I woke to the sound of my mother grunting. It was morning. I sat up and watched her through the window. She never came to bed.
She turned shovels of soil in the wet half of the garden, transferred a dying bush to where the ground was muddy, moved a barrowload of clay to where the flood water hadn’t come.
My father walked in alone on a hot and tired horse. Dickie Del Mar wasn’t with him. He wanted tea and hot water and didn’t want to talk to her. My mother kept on digging while I got out of bed and dressed.
I stayed out of his way, went outside and hoed the garden with Mother; we worked the wet soil. The flood came no further, it had been soaked up. The sand we turned was a bright, wet orange.
The fly-wire door squealed and banged shut. I looked up at my father. “Get the pony,” he told me. “I want Day to see the river,” he said to my mother. He didn’t usually call me by name.
“Where’s Alphonse?” she asked.
“He was too afraid to cross.”
I didn’t look at her. I went out with my father, bareback so I didn’t need shoes. I could keep up with him without a saddle, I used a sack instead.
The desert had bloomed overnight with meadows of tiny purple flowers like furry carpets; their seeds must have waited for years in the sand. A flock of dark swans flew so low overhead their shadows quivered over us, spooking my father’s horse. He called his horse Boss Hog, said he was unreliable.
The Murrumbidgee had overshot its banks, it was half a mile wide, fat as a lake. It had taken out the bridge. From the edge he pointed to a shadow up a tree out in the middle. It looked like a rangy cow stuck high in a branch, something dragging in the water out ahead of it. It was strange to see a dead thing so high up.
“What is it?” I asked.
He kicked the horse into the water where the current wasn’t strong and I followed so we could get closer. It was Dickie Del Mar.
“Never swim on a horse across a flooding river,” my father said, waving flies from his face with a stick. “You have to send your horse ahead of you and grab on to its tail, get dragged across behind.” He pointed at Dickie’s body. “I told him but he didn’t listen.”
The horse was wedged in a fork of a river gum, and he was strung up in front of it. The reins were caught around his neck, his legs were out ahead of him in the drag of the water. Ravens hovered over him. One settled on his shoulder, another on his hat.
My pony stamped in the water, ready to head for home. I didn’t want to look but I couldn’t stop.
It was Dickie who carried me on his shoulders, let me steer him around the stockyards by the handlebars of his moustache, my thighs around his neck. He taught me to tango in the garden, my bare feet on the zip up the middle of his boots, clinging around his waist. Dipping and bowing through the sheets and pillowcases, my face in the sweat on his chest where the buttons of his shirt stayed open, my mother laughing, hanging his clothes on the line.
At lunch he would sit beside her when my father had already eaten and gone.

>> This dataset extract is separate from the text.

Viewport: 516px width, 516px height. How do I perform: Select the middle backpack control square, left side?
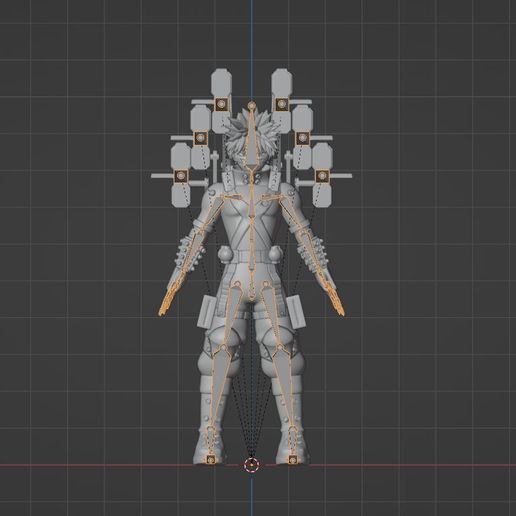(201, 138)
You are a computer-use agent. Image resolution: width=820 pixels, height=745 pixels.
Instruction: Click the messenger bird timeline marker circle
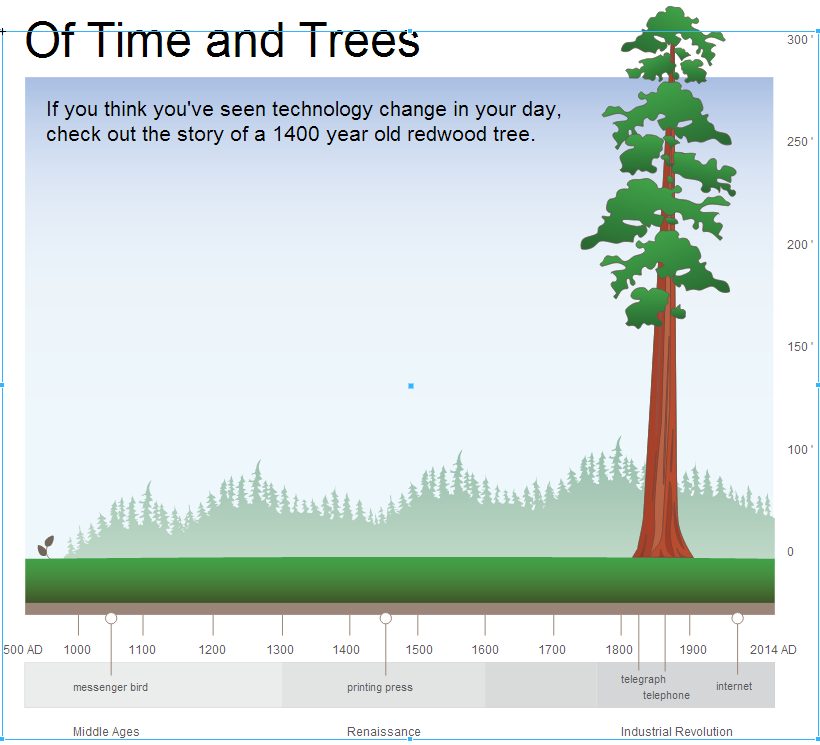[111, 618]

Lying on the ground underneath the table I looked at the hairs on his legs as they talked. Once I almost held my face against his ankle. He pretended I wasn’t there. Sometimes my mother’s leg would brush against his and stay there. After he arrived, she stopped wearing socks, put a ribbon in her hair.
But he was out on the water, hanging from his horse, his hat still strapped to his head. I felt dizzy like I did when I had a concussion.
My father turned his horse, rough with his hands, and rode for home. In the Backblock Paddock I jumped off the pony beside a patch of kangaroo paw that had blossomed among the paddymelons in the flood. I picked a cluster of the fire-orange flowers. I would give them to my mother.
When I caught up with my father, he took the flowers from me. As we reached the house, he leant down and gave the flowers to my mother in the yard.
“These are from Dickie,” he said. She looked at the ground. She must have thought that Dickie had left her. I didn’t tell her he was dead. He was supposed to take us away.